Listed entries →
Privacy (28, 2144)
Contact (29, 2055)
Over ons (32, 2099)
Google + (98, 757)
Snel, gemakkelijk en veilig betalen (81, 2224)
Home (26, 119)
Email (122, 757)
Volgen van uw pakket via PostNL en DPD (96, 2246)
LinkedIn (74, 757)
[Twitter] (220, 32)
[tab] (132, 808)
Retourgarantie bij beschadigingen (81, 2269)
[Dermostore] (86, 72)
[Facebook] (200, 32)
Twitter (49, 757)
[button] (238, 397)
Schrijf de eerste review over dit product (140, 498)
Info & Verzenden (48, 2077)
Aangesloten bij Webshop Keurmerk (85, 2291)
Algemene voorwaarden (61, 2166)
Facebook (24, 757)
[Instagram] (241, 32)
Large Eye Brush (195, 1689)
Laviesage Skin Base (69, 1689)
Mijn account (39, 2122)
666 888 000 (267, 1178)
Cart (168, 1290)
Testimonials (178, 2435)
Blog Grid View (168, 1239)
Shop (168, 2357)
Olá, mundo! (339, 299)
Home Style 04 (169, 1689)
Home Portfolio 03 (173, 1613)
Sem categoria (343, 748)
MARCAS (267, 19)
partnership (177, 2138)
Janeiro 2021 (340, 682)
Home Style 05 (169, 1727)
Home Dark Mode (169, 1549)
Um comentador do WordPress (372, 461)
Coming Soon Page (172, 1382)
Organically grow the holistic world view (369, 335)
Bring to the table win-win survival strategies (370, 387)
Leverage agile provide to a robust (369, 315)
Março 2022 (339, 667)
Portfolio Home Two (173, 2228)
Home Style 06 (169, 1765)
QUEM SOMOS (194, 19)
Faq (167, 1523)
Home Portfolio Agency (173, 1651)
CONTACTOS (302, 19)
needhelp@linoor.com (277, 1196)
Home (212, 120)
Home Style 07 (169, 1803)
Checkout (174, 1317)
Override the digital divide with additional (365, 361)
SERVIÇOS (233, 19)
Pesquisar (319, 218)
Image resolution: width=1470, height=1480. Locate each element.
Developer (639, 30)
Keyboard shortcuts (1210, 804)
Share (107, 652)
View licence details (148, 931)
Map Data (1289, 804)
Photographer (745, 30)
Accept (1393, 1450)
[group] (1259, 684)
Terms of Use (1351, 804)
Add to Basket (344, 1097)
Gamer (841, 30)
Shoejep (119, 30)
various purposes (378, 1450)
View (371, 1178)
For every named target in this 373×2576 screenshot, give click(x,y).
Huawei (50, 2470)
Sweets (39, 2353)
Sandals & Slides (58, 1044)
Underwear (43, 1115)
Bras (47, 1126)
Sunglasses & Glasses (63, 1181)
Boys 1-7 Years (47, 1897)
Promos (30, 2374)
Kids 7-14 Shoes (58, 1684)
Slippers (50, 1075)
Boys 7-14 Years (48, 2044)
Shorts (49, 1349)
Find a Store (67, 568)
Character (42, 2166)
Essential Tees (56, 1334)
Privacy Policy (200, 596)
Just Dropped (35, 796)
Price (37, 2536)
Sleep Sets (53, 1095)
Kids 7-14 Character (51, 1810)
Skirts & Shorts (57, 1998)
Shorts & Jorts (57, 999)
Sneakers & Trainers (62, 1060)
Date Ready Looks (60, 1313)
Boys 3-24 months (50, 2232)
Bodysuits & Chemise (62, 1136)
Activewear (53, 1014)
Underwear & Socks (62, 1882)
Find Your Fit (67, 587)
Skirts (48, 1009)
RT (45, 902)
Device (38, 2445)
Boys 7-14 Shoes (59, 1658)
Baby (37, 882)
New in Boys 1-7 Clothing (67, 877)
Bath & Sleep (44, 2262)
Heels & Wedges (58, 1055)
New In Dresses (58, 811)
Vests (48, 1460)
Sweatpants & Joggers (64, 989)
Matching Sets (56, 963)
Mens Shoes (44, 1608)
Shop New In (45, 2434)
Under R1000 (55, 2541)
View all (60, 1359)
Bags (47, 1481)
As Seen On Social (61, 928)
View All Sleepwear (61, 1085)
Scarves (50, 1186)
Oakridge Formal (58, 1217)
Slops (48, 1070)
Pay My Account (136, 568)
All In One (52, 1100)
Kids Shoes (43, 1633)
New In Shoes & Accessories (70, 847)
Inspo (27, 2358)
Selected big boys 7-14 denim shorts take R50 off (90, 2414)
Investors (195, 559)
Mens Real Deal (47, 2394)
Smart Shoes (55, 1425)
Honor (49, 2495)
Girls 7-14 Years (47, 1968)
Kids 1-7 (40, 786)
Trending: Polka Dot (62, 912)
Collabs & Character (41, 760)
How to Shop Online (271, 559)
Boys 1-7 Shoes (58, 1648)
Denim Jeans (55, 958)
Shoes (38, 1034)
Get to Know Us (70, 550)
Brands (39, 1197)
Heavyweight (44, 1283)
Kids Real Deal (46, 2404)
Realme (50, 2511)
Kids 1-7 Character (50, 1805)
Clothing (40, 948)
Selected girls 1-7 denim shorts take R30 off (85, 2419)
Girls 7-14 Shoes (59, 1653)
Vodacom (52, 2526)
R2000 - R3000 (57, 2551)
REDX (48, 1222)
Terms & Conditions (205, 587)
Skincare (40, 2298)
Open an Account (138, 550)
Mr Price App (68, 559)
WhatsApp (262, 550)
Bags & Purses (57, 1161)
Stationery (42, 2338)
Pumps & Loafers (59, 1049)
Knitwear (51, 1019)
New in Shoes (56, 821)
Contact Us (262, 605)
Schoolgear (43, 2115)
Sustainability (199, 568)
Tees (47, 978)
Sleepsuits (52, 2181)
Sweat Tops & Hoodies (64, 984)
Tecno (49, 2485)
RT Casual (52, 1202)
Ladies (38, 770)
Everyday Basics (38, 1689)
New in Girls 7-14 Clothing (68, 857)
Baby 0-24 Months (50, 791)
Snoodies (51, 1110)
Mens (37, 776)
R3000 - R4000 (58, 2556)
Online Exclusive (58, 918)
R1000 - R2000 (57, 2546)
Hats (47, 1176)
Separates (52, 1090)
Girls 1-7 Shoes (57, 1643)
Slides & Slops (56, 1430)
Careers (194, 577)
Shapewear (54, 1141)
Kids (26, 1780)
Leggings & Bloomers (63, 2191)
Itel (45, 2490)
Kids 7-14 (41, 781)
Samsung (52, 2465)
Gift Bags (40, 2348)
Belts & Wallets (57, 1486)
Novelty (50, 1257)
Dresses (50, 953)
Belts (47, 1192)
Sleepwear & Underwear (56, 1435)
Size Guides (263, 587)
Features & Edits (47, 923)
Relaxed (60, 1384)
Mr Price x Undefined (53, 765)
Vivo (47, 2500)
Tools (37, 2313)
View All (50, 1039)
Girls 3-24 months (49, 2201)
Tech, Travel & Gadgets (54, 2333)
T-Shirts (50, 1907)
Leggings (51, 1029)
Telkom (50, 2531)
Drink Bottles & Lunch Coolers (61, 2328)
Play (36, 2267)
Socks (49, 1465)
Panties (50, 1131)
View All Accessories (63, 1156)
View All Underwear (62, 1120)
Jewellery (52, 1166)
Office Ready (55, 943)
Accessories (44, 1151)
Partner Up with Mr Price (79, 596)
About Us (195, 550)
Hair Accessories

The task → Go through the listing and work out how many lines include the string "Style". Give only the number.

Solution below → 4